One filter does HDR -> SDR tonemapping on the fly, either using Reinhard or Hable operators. Another filter does HDR PQ -> HDR HLG on the fly using CUDA.
And another filter does HDR -> SDR tonemapping too but using CUDA.
One video decoder filter for AviSynth also runs in CUDA.
And since ffmpeg understands AviSynth scripts and does support NVENC you basically end up with 100% hardware transcoding.

Only downside is: Windows only since most filters are not ported to Linux / their source code is not available.

If transcoding HDR content leaves it looking so bad for everyone, why is Plex even attempting it? And why wouldn’t we have a way to prevent it?

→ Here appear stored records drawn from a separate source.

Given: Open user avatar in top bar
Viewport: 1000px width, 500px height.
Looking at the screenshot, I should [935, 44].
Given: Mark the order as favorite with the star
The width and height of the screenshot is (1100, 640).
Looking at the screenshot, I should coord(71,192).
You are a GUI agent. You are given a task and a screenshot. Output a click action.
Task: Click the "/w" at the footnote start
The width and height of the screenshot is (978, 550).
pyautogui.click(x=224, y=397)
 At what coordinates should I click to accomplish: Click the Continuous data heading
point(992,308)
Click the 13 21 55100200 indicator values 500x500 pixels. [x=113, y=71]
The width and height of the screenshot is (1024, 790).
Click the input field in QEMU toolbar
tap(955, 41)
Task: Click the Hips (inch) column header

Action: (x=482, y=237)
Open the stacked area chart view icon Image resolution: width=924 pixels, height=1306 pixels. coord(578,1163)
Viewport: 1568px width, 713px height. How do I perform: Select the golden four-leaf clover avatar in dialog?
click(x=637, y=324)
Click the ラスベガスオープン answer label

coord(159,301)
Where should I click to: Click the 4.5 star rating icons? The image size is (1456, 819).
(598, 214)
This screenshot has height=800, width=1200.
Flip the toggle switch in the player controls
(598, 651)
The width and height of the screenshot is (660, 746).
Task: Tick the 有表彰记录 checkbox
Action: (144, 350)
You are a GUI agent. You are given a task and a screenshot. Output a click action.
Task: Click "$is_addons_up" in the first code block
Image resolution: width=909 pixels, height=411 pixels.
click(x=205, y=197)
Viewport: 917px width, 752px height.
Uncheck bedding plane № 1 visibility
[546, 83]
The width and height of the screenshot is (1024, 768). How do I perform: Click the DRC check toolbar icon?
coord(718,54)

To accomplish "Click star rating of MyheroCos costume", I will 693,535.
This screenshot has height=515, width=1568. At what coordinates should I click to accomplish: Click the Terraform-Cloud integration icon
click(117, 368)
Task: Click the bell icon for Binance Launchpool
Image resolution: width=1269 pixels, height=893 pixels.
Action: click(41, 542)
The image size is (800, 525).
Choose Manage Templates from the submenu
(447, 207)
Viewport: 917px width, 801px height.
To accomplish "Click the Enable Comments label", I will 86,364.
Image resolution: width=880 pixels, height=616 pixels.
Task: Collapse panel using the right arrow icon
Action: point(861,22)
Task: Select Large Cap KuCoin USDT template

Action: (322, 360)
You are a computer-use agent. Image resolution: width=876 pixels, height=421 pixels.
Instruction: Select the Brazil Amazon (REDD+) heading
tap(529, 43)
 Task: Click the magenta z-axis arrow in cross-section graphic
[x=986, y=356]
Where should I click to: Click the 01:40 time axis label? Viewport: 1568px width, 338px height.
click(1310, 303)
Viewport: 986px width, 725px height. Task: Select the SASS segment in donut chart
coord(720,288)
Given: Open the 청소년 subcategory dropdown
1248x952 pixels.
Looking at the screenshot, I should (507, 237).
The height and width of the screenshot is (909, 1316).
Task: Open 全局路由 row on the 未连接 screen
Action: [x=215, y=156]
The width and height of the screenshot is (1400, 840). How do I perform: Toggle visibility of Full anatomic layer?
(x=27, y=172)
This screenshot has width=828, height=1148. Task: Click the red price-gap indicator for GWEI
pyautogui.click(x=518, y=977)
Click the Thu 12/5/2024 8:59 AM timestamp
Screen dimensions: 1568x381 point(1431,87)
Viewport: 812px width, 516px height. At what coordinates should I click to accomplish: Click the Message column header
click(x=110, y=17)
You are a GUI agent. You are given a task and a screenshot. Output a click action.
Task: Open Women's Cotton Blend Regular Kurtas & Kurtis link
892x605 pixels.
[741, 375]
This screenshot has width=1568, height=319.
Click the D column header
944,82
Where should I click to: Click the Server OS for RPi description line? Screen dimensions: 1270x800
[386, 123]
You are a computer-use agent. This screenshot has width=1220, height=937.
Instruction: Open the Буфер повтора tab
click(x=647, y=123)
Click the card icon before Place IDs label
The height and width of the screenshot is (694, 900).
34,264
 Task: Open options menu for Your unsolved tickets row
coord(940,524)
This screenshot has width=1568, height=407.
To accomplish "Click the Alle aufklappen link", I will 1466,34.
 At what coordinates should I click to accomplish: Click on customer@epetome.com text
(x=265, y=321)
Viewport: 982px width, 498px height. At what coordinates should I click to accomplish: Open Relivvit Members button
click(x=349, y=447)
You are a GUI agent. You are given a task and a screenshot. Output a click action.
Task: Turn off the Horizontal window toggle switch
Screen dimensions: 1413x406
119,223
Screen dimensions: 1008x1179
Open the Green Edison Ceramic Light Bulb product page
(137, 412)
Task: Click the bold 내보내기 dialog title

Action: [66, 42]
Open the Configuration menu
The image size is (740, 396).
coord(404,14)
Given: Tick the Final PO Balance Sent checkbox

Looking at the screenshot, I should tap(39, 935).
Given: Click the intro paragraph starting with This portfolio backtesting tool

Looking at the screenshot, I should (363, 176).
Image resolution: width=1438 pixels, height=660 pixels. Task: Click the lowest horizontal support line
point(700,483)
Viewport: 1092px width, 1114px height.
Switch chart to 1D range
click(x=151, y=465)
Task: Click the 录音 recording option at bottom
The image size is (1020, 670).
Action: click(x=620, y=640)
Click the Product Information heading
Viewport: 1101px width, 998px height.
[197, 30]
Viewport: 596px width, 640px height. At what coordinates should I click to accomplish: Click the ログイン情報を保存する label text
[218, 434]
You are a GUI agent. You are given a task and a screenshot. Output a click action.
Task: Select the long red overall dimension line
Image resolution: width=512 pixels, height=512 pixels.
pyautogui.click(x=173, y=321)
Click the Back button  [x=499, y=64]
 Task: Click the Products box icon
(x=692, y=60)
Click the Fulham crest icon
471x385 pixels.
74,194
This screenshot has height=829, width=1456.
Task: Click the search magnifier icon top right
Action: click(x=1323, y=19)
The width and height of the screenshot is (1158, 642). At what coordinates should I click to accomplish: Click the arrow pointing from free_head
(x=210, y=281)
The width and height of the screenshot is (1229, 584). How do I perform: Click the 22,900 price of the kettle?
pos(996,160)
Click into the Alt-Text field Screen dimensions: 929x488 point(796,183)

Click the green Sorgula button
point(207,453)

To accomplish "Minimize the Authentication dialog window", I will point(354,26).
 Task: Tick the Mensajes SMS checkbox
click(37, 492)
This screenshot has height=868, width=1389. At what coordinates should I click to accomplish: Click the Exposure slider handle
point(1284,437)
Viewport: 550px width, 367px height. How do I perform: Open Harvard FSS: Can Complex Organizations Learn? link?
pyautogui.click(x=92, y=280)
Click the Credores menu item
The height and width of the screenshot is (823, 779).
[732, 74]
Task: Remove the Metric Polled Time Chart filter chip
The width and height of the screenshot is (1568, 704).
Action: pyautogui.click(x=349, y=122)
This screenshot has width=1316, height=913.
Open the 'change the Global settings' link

This is a never ending discussion around the “Thou shalt not disable transcoding” Plex logic. Both sides have sound arguments, I would prefer to be able to not transcode in certain scenarios but I can live with the “Plex way”. However, in this particular situation my message would be: transcode it properly! If you cannot do it properly don’t do it at all! It’s not about codecs, mappings, color spaces and all the details. If I may quote Yoda: “Do, or do not. There is no try” :grinning:

Of course this will generate other discussions about organizing your media, the devices you use and so on (you’ll find a lot of forum discussions on these topics) but in my opinion all this kind of media preparation kinda defeats the argument for transcoding.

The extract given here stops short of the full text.